__REQUIRED TASK__: Copy the items below again, substituting "Export button" for "Save button" wherever it occurs and keeping every other part unchanged.

## BEGIN DATASET EXCERPTS

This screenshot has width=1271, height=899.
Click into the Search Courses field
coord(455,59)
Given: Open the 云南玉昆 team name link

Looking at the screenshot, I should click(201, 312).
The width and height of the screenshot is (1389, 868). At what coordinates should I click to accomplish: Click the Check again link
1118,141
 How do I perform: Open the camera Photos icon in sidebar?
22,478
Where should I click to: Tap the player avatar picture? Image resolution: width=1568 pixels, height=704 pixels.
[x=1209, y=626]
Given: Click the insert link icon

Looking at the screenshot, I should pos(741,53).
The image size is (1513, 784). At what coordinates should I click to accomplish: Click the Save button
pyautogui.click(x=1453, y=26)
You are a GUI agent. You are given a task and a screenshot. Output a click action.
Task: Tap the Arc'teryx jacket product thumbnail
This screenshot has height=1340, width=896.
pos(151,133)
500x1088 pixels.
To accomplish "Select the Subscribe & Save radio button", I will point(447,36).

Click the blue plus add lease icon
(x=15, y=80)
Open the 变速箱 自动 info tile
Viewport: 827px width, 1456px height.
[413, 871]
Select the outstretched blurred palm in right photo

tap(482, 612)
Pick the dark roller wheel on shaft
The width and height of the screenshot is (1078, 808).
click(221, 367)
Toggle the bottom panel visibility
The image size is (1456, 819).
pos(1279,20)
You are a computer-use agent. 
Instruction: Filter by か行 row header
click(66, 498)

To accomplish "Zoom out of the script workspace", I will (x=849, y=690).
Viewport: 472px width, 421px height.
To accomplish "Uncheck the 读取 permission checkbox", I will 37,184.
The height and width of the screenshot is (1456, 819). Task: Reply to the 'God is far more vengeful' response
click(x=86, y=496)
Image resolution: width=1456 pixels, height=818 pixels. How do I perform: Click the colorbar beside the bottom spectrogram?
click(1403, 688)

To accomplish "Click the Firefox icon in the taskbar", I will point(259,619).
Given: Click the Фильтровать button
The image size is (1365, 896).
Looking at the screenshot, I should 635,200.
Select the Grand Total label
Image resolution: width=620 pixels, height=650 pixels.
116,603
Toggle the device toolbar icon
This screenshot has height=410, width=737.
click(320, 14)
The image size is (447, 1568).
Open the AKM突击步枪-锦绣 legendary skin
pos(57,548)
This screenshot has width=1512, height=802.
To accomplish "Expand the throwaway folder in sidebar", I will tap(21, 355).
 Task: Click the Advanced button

## END DATASET EXCERPTS

__RESPONSE__:
This screenshot has width=1271, height=899.
Click into the Search Courses field
coord(455,59)
Given: Open the 云南玉昆 team name link

Looking at the screenshot, I should click(201, 312).
The width and height of the screenshot is (1389, 868). At what coordinates should I click to accomplish: Click the Check again link
1118,141
 How do I perform: Open the camera Photos icon in sidebar?
22,478
Where should I click to: Tap the player avatar picture? Image resolution: width=1568 pixels, height=704 pixels.
[x=1209, y=626]
Given: Click the insert link icon

Looking at the screenshot, I should pos(741,53).
The image size is (1513, 784). At what coordinates should I click to accomplish: Click the Export button
pyautogui.click(x=1453, y=26)
You are a GUI agent. You are given a task and a screenshot. Output a click action.
Task: Tap the Arc'teryx jacket product thumbnail
This screenshot has height=1340, width=896.
pos(151,133)
500x1088 pixels.
To accomplish "Select the Subscribe & Save radio button", I will point(447,36).

Click the blue plus add lease icon
(x=15, y=80)
Open the 变速箱 自动 info tile
Viewport: 827px width, 1456px height.
[413, 871]
Select the outstretched blurred palm in right photo

tap(482, 612)
Pick the dark roller wheel on shaft
The width and height of the screenshot is (1078, 808).
click(221, 367)
Toggle the bottom panel visibility
The image size is (1456, 819).
pos(1279,20)
You are a computer-use agent. 
Instruction: Filter by か行 row header
click(66, 498)

To accomplish "Zoom out of the script workspace", I will (x=849, y=690).
Viewport: 472px width, 421px height.
To accomplish "Uncheck the 读取 permission checkbox", I will 37,184.
The height and width of the screenshot is (1456, 819). Task: Reply to the 'God is far more vengeful' response
click(x=86, y=496)
Image resolution: width=1456 pixels, height=818 pixels. How do I perform: Click the colorbar beside the bottom spectrogram?
click(1403, 688)

To accomplish "Click the Firefox icon in the taskbar", I will point(259,619).
Given: Click the Фильтровать button
The image size is (1365, 896).
Looking at the screenshot, I should 635,200.
Select the Grand Total label
Image resolution: width=620 pixels, height=650 pixels.
116,603
Toggle the device toolbar icon
This screenshot has height=410, width=737.
click(320, 14)
The image size is (447, 1568).
Open the AKM突击步枪-锦绣 legendary skin
pos(57,548)
This screenshot has width=1512, height=802.
To accomplish "Expand the throwaway folder in sidebar", I will tap(21, 355).
 Task: Click the Advanced button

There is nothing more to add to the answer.